[Items in a dataset]

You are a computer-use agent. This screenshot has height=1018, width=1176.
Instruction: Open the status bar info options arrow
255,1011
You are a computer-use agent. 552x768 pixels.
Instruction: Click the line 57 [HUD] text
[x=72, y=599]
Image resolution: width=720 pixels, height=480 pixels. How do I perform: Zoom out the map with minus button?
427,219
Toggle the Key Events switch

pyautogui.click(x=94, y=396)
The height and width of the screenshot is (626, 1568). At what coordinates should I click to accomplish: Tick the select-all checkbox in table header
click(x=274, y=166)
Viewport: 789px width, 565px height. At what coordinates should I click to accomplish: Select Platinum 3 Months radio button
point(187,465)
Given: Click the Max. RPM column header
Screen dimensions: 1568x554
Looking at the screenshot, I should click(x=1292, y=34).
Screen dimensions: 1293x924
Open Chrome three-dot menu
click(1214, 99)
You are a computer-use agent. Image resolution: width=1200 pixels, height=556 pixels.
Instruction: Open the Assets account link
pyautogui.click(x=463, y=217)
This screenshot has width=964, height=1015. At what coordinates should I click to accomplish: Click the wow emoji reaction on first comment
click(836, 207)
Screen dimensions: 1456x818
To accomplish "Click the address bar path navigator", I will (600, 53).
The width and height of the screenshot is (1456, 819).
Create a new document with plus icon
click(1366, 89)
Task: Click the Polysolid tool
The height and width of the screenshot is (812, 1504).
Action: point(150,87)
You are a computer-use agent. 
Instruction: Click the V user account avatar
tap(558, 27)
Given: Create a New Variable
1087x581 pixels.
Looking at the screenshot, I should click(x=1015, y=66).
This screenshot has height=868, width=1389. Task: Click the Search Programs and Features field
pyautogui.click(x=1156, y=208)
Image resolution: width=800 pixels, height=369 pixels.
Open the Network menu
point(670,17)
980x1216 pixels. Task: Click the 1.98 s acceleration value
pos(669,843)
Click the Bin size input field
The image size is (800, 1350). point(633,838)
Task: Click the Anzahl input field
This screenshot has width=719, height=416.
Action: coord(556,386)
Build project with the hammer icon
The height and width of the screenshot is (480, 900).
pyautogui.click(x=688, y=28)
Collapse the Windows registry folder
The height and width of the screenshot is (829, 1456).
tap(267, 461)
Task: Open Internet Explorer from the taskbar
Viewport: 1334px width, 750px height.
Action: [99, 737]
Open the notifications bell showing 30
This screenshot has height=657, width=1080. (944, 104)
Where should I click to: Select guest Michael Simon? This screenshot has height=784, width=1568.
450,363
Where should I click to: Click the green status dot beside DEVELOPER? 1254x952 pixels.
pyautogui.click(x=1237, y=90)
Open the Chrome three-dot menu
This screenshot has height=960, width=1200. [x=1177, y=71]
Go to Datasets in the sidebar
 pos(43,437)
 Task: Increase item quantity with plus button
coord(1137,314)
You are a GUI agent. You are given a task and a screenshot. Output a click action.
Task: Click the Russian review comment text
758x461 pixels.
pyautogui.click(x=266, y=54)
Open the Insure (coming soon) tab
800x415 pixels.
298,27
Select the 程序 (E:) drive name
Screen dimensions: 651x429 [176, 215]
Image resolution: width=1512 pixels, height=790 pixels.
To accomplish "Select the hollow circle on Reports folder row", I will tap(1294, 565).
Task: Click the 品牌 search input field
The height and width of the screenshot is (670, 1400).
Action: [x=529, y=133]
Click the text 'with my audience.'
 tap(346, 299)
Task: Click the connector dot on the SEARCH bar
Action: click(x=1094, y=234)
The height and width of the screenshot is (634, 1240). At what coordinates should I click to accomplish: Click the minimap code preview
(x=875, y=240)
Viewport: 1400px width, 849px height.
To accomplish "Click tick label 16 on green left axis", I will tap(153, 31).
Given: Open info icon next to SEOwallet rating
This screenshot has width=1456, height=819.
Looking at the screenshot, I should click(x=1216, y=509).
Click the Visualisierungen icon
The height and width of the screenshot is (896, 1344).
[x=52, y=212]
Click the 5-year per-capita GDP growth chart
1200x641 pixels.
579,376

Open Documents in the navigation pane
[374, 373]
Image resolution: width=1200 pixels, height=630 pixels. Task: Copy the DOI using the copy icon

**WHAT THIS TASK INVOLVES**
Put the data into a numbered list, starting at the line that contains "980x1216 pixels. Task: Click" and ending at the line that contains "pyautogui.click(x=1237, y=90)", with both of those lines included. Leave out any blank lines and list nothing outside that span.

**RESPONSE FOR THIS EXERCISE**
1. 980x1216 pixels. Task: Click the 1.98 s acceleration value
2. pos(669,843)
3. Click the Bin size input field
4. The image size is (800, 1350). point(633,838)
5. Task: Click the Anzahl input field
6. This screenshot has width=719, height=416.
7. Action: coord(556,386)
8. Build project with the hammer icon
9. The height and width of the screenshot is (480, 900).
10. pyautogui.click(x=688, y=28)
11. Collapse the Windows registry folder
12. The height and width of the screenshot is (829, 1456).
13. tap(267, 461)
14. Task: Open Internet Explorer from the taskbar
15. Viewport: 1334px width, 750px height.
16. Action: [99, 737]
17. Open the notifications bell showing 30
18. This screenshot has height=657, width=1080. (944, 104)
19. Where should I click to: Select guest Michael Simon? This screenshot has height=784, width=1568.
20. 450,363
21. Where should I click to: Click the green status dot beside DEVELOPER? 1254x952 pixels.
22. pyautogui.click(x=1237, y=90)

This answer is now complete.